Suffice it to say it is Myō.
Shades of Shinjuku
Bloom Shelter |
Is it not strange that on the last train on a Friday night on the Yamanote line a man can drunkenly stagger into a crowded train, vomit, step back onto the platform before the doors can close forcing the crush of humanity to be forced to stand on the fresh spew in that impossibly confined space for as many stops as it takes to get them to their destination and nobody says anything.
Busiest Intersection on Earth. |
Is it not strange that during the cold season sometimes 30% of our audience were wearing surgical masks.
(Whether they wear them to protect themselves from others or to
protect others from themselves I was never able to ascertain.)
Beware of Kappa. |
A flower amongst the ruins. |
And the reason nobody bumps is that Japanese culture comes replete with a fundamental sense of Ma.
MA 間
Meoto Iwa. |
Ma is something beyond a word.
It is a concept.
A thread woven
through the fabric of existence.
And another word that straddles two meanings.

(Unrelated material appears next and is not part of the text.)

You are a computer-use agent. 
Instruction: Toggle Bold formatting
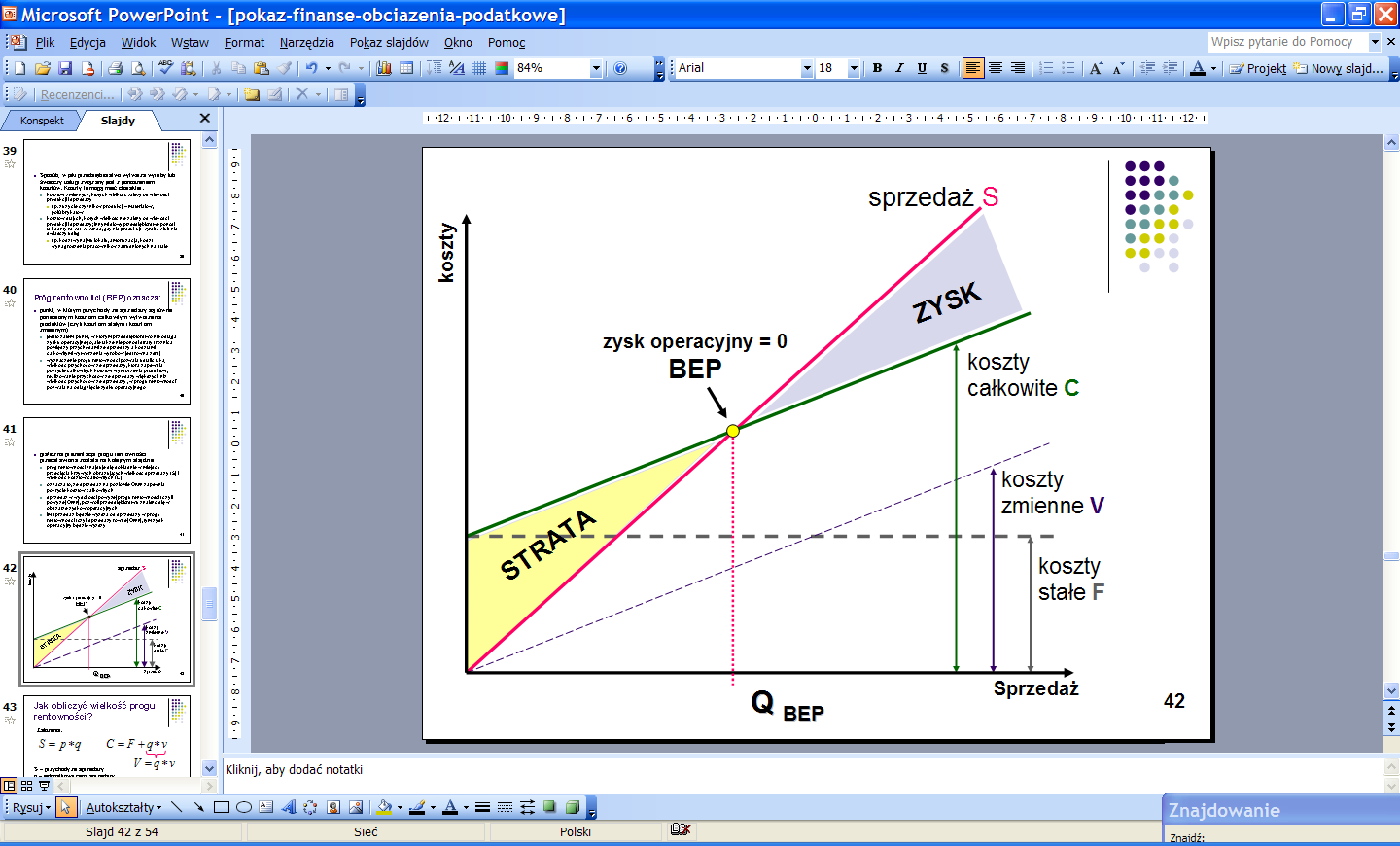(877, 68)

Ma is distance but it is also interval.
It is therefore time as well as space.
Ma is the emptiness between things.
It is the stillness that lives at the end and the beginning of
all movement.
In music Ma is the space between the notes.
In art it is the areas in which there is no art so that the art
may more readily be seen.
When Robert Rauchenberg erased a de Kooning he was playing with Ma. |
In martial arts it is space between the opponents but also the
time necessary to attack or defend.
Because Ma is both time and space concurrently it can be charged
with possibility.
Ma is more than negative space.
Ma is alive.
Shiokawa Sensei and the Hakata Iai Study Group.
In Iaido you can see Ma at work quite clearly.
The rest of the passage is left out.